But there is something that I can't understand in your trade list: at minute 06:54:00 (for example) you sold a lot of wolf between 0.001-0.00107 and, at the same time, bought another lot between 0.00154-0.001175. What was your reason to sell cheap and buy expensive?
If, by selling cheap, your goal was to decrease the market price, I think that your best next move would have been to buy your own cheap orders - seems the ideal way to reach the goal without losing anything.
But buying, instead, higher orders would increase back the market price, annihilating your first move and also making a loss for you. So, where is the gain?!

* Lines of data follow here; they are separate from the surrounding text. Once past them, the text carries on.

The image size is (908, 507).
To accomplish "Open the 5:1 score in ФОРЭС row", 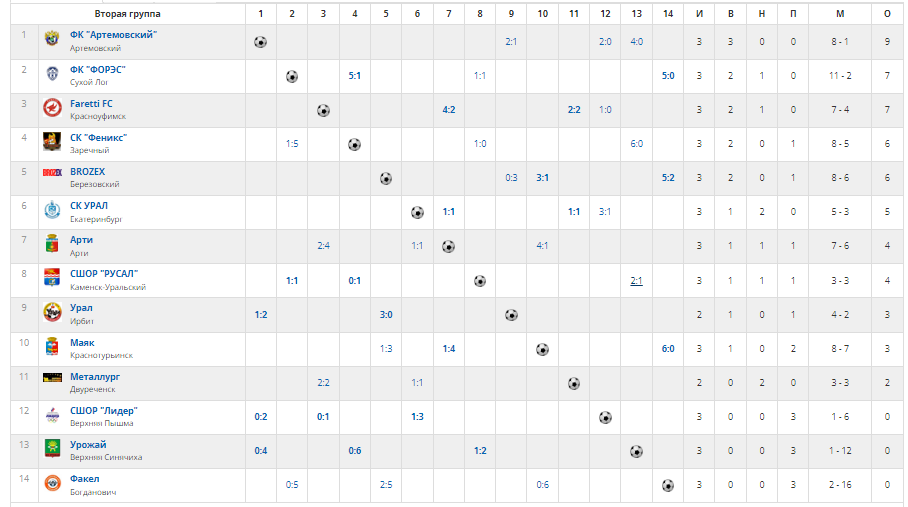I will 354,76.
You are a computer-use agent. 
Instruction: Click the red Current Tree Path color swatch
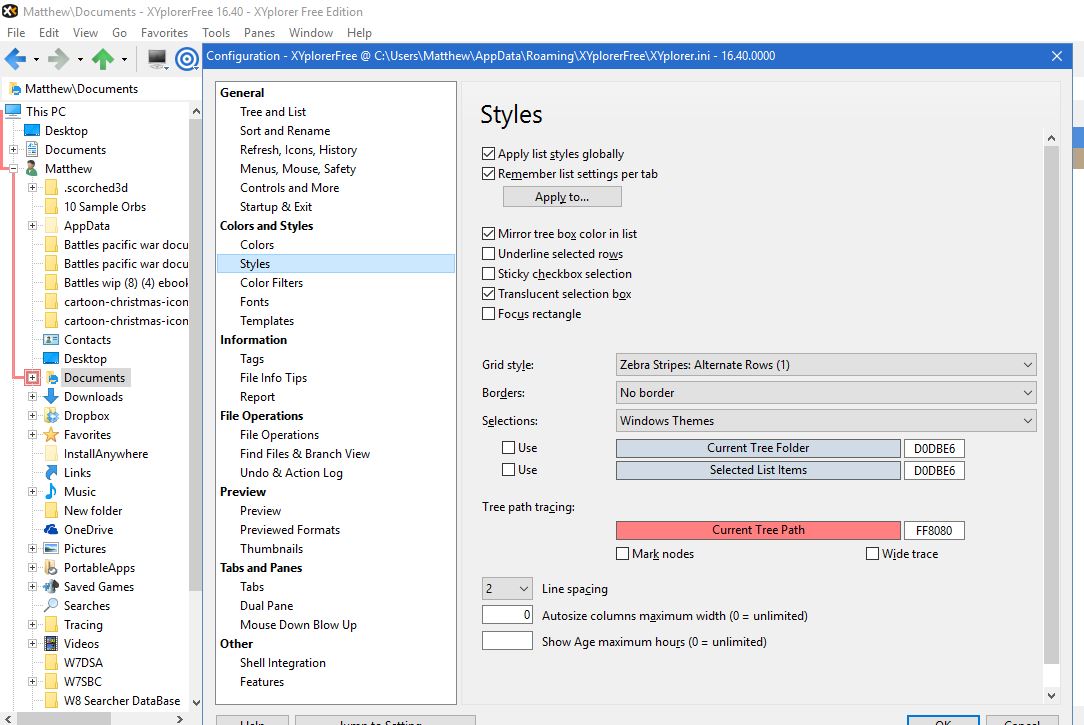tap(758, 530)
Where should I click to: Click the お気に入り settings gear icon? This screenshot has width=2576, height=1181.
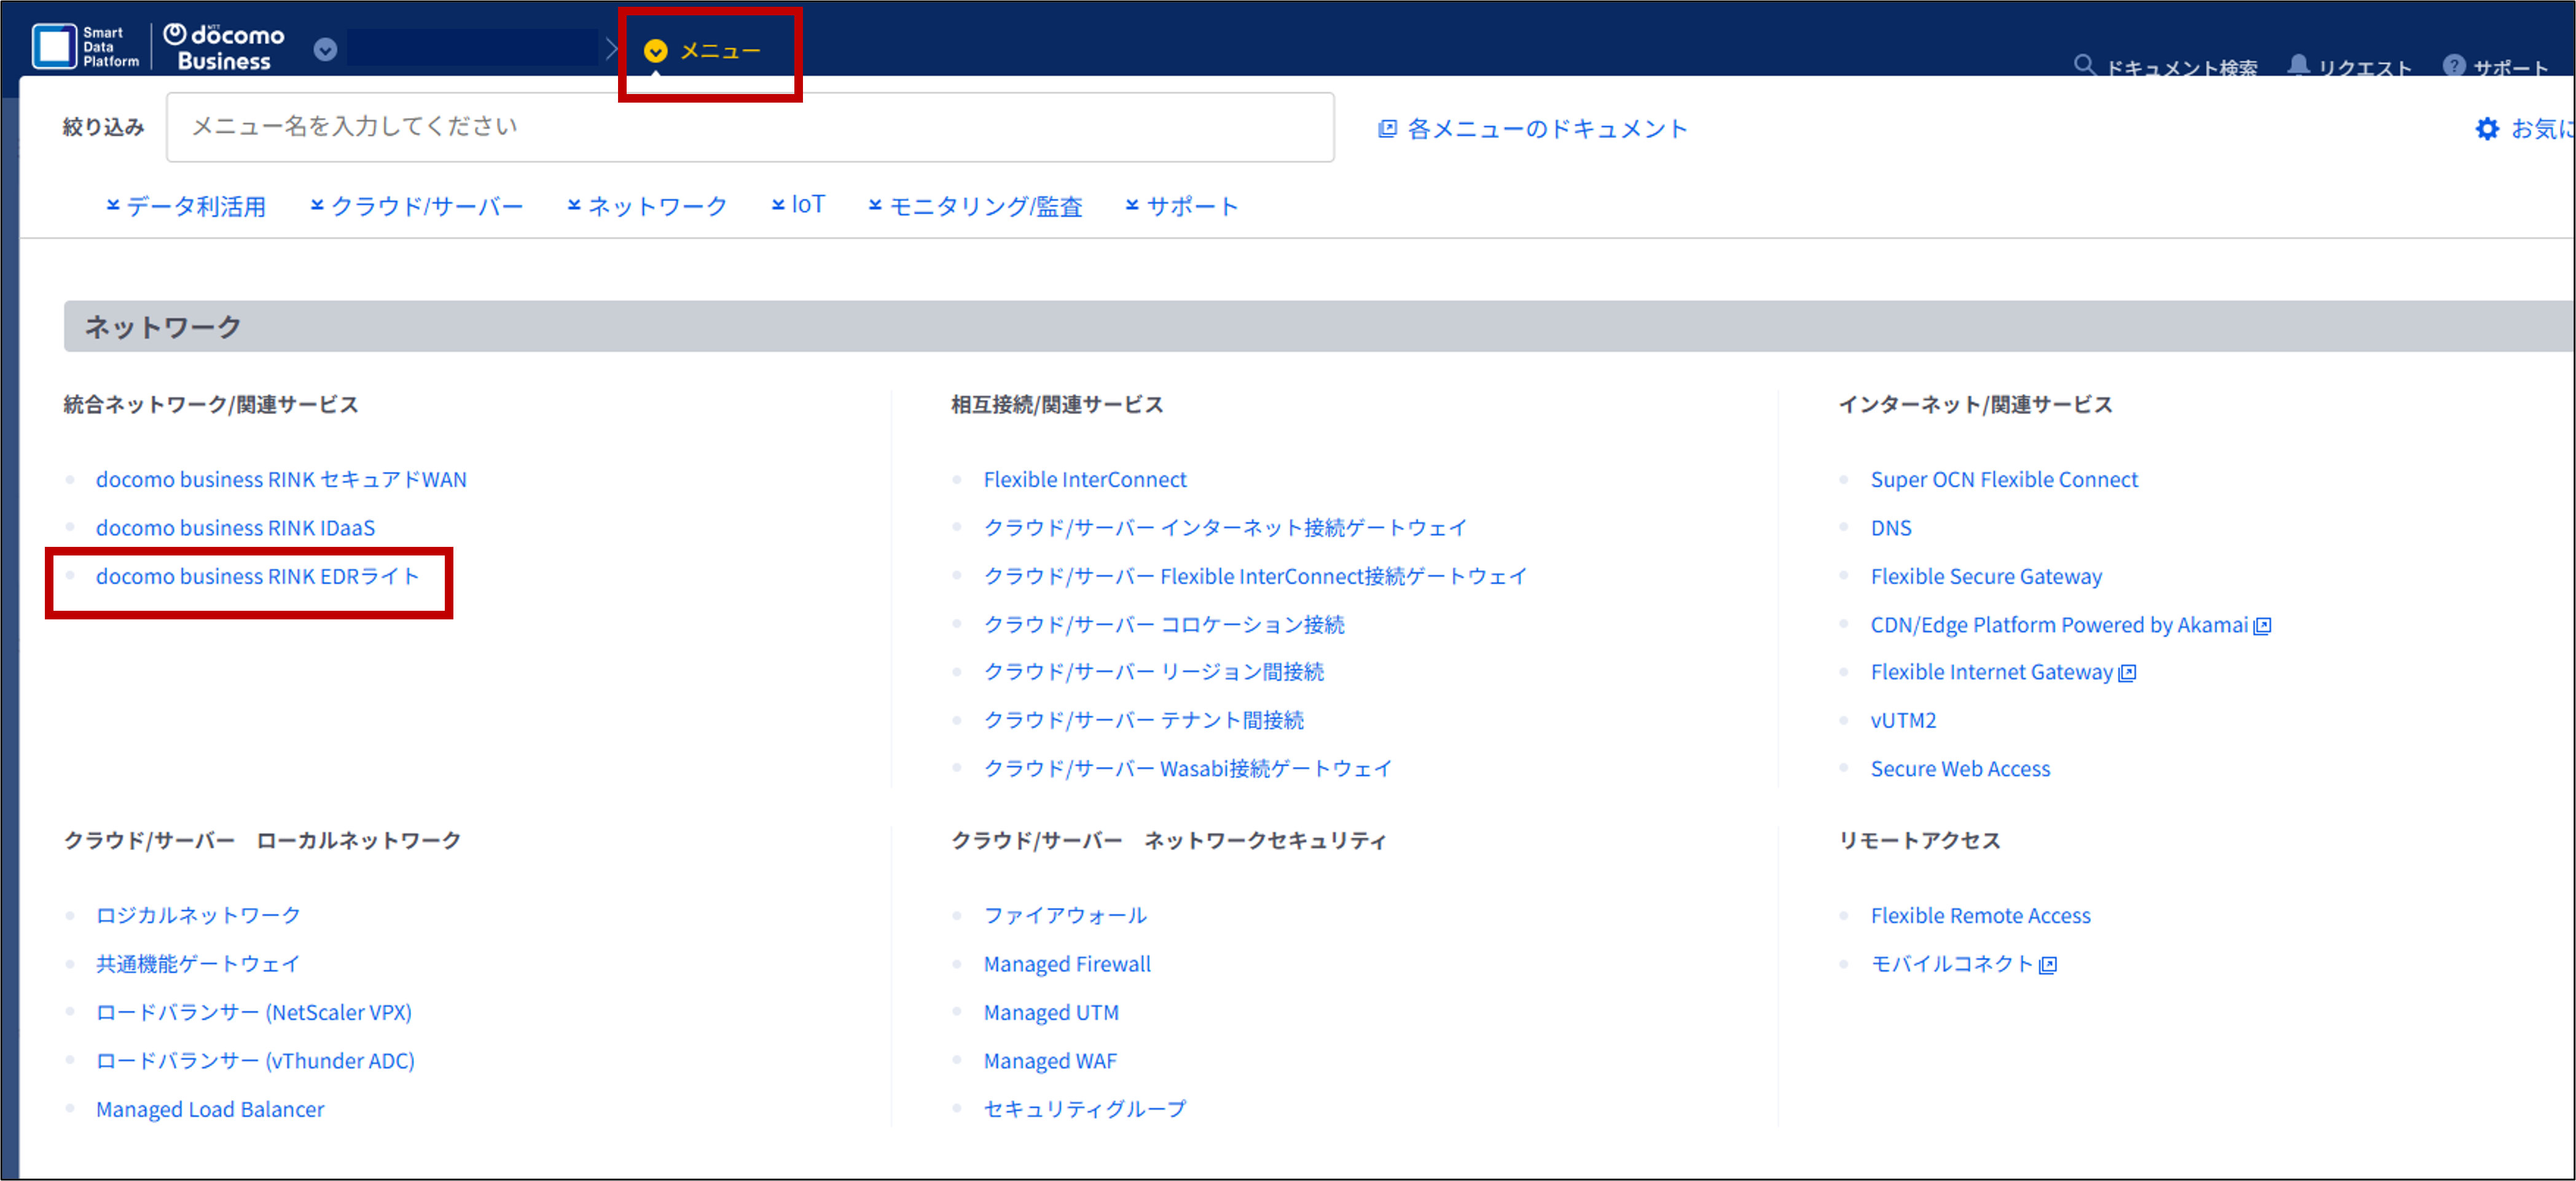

Or have you acted this way just to encourage other traders to play more active and to make the game more funny (as you promised)?
I was hoping to achieve three things:
1) Open up a spread in which the active traders could trade more freely
2) Make the game more fun
3) Slowly move the price up in a rolling fashion, I'd partly hoped more people had brought btc on the day or were actively trading and would put up buy orders also.
Failing that though, a goal was to have a sentiment among traders or "somebody dumped low but the dev is still buying, it's not over yet, I won't sell low" (which would lead to them placing sell orders and jamming up the sell side again if no weight was added to the buy side).
As a private trader, I frequently
place orders to re buy everything I've sold at a price point lower, so if I sell at 0.0011, 0.0012, 0.0013, I will place buy orders at 0.00105, 0.00115, 0.00125, this keeps the price moving upwards, and ensures I make a gain even if a dump happens. I'd hoped to see some of this on insanity sunday, adding weight to the buy side which garners buy support and lifts the price higher.